> [Task description]:
Your job is to restate each entry word for word.

(Stored records)

--- START ---

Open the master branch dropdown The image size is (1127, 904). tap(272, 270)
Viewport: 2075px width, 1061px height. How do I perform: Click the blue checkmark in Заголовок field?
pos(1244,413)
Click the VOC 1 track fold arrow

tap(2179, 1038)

--- END ---

> [Output]:
Open the master branch dropdown The image size is (1127, 904). tap(272, 270)
Viewport: 2075px width, 1061px height. How do I perform: Click the blue checkmark in Заголовок field?
pos(1244,413)
Click the VOC 1 track fold arrow

tap(2179, 1038)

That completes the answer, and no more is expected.